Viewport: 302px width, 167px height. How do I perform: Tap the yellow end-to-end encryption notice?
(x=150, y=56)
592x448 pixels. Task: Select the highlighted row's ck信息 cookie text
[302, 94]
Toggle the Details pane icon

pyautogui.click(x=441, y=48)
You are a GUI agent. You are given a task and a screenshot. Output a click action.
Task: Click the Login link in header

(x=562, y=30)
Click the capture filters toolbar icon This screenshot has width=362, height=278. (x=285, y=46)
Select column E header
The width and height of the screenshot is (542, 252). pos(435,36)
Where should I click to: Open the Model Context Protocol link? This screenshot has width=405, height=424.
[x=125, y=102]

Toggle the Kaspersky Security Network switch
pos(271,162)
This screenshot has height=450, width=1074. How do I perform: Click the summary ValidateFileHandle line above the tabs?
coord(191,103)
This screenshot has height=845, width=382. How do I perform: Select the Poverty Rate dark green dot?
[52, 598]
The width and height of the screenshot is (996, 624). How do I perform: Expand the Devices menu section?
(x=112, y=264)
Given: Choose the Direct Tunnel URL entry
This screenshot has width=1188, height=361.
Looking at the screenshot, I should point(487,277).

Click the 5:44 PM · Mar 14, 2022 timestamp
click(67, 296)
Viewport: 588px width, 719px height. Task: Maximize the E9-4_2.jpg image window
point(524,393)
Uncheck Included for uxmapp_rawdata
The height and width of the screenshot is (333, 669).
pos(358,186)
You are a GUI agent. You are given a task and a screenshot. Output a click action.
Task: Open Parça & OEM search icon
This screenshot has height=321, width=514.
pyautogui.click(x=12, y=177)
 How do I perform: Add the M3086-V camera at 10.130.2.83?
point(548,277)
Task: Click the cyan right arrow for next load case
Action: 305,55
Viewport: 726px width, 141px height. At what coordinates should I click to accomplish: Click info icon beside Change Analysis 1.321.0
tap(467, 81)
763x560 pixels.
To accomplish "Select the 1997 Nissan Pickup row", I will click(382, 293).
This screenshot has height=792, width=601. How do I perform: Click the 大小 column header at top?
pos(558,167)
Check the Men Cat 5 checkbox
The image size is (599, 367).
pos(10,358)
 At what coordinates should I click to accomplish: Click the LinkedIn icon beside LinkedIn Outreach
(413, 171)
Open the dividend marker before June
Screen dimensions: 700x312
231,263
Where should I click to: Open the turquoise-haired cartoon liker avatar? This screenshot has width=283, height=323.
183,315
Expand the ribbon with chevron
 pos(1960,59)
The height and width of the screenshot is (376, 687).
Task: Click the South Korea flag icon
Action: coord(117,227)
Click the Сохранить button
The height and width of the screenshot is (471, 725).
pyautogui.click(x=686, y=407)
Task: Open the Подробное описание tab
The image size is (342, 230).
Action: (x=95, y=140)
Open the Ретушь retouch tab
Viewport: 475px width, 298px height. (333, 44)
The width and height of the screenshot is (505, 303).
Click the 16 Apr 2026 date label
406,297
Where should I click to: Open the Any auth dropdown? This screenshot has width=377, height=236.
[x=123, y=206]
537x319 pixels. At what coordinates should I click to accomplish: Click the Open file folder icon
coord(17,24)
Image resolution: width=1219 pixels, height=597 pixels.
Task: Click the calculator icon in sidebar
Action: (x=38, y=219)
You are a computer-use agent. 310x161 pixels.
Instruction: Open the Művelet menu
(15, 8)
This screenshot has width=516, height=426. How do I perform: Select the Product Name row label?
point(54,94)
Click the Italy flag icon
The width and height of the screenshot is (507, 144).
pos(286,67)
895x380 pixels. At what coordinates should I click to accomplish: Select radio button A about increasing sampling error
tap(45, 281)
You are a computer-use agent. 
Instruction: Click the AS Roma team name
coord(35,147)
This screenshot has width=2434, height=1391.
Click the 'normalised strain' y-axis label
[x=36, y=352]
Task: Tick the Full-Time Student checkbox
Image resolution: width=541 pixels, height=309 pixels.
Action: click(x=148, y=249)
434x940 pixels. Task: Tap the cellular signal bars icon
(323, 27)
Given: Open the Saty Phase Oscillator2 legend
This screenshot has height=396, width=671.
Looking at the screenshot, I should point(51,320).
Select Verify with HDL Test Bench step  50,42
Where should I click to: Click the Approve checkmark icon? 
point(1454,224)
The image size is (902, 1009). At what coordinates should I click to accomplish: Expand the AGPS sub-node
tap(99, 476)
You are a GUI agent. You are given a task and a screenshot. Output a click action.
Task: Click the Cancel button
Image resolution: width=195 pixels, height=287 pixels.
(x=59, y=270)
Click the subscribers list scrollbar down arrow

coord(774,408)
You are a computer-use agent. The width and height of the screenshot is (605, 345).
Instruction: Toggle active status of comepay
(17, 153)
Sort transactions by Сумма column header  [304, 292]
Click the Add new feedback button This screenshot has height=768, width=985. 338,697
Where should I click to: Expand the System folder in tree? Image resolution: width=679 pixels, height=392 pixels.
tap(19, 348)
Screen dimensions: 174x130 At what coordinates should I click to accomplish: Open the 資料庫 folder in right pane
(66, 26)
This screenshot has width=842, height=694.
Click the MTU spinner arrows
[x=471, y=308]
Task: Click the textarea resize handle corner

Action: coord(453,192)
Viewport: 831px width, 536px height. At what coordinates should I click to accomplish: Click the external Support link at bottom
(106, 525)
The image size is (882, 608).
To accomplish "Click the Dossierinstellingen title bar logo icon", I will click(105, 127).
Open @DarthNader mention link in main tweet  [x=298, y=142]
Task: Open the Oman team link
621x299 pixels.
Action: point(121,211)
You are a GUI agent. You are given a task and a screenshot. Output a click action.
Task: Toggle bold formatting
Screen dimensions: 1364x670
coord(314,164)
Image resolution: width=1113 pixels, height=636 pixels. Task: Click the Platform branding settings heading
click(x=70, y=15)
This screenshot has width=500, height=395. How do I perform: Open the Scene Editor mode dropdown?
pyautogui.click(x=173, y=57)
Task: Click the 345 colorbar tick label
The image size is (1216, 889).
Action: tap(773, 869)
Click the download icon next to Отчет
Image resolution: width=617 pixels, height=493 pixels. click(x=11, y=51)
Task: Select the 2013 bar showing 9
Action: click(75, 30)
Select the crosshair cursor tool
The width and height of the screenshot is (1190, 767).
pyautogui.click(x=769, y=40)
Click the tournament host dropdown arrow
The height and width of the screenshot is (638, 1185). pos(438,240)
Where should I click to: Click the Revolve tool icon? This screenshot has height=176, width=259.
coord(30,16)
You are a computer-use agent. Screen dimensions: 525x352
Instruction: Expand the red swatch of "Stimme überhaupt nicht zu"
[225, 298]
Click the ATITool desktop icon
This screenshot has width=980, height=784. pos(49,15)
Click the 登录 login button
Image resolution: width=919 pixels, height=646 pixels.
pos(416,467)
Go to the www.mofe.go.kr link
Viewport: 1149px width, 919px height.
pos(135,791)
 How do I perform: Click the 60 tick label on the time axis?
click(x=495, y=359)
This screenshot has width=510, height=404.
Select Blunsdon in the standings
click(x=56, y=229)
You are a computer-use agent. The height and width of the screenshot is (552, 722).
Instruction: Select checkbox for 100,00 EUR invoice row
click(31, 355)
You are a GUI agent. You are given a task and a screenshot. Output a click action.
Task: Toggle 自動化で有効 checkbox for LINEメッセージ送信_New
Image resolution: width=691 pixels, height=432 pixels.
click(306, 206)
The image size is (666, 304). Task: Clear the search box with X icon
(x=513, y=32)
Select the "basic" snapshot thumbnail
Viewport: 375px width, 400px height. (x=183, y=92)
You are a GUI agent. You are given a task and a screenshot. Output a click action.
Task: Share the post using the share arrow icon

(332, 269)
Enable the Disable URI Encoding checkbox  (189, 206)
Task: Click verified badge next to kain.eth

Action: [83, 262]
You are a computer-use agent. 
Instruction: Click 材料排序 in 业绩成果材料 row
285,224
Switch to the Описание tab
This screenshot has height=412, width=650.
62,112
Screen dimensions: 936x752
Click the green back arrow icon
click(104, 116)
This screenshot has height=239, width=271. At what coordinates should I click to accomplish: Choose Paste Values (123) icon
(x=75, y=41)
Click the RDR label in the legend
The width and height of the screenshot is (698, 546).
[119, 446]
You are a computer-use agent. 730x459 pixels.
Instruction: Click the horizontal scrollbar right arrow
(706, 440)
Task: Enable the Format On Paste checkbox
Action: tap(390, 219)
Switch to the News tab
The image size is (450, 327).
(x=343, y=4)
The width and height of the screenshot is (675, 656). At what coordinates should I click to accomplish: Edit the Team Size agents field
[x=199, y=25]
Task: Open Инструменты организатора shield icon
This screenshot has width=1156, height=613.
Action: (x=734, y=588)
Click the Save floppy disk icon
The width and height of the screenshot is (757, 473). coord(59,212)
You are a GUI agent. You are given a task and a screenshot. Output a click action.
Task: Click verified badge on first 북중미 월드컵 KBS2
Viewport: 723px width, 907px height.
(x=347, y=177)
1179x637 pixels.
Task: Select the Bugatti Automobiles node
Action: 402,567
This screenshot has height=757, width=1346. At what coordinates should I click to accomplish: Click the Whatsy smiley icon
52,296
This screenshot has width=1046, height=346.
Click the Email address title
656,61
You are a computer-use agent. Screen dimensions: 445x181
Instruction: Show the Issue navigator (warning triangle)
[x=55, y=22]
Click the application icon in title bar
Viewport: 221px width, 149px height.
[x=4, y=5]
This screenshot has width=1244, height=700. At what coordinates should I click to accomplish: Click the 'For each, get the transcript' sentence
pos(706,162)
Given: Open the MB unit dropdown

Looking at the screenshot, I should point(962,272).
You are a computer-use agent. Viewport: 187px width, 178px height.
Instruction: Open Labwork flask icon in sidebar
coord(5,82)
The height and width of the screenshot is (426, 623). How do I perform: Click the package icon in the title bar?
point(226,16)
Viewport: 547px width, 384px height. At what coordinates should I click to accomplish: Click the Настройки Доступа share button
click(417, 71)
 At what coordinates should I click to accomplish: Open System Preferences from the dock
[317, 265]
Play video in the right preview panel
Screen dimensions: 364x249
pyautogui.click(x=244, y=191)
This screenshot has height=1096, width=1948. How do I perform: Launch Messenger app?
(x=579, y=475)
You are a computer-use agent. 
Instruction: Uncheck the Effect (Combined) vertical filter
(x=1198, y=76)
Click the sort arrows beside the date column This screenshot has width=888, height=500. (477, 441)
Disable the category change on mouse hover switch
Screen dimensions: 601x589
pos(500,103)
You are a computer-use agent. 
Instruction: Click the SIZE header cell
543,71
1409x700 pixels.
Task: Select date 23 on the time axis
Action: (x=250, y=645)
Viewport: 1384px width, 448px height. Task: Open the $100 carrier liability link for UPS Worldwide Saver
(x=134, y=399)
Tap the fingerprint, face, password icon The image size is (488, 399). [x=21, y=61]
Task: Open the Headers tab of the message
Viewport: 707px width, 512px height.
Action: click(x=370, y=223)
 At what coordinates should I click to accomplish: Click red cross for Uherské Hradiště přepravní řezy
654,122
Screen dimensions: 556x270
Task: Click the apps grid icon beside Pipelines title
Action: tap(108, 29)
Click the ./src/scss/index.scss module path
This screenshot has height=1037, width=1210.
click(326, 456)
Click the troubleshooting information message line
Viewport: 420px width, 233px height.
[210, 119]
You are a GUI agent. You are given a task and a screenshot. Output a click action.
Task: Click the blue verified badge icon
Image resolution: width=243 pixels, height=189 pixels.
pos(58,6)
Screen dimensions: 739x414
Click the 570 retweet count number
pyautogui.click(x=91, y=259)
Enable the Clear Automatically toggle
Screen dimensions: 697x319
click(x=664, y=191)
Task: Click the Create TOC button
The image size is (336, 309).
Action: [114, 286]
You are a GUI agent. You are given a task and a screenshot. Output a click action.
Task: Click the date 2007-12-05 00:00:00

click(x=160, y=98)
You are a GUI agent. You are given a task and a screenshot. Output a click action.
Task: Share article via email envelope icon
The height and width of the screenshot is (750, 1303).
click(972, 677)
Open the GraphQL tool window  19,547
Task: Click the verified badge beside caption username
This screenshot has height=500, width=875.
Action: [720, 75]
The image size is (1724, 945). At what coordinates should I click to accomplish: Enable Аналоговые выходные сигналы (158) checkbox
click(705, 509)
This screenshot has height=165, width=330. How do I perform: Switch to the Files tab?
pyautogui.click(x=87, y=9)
======
**Task item:**
Lines in the listing that include the word "will": how many are there? Give the number alone.

**Answer box:**
2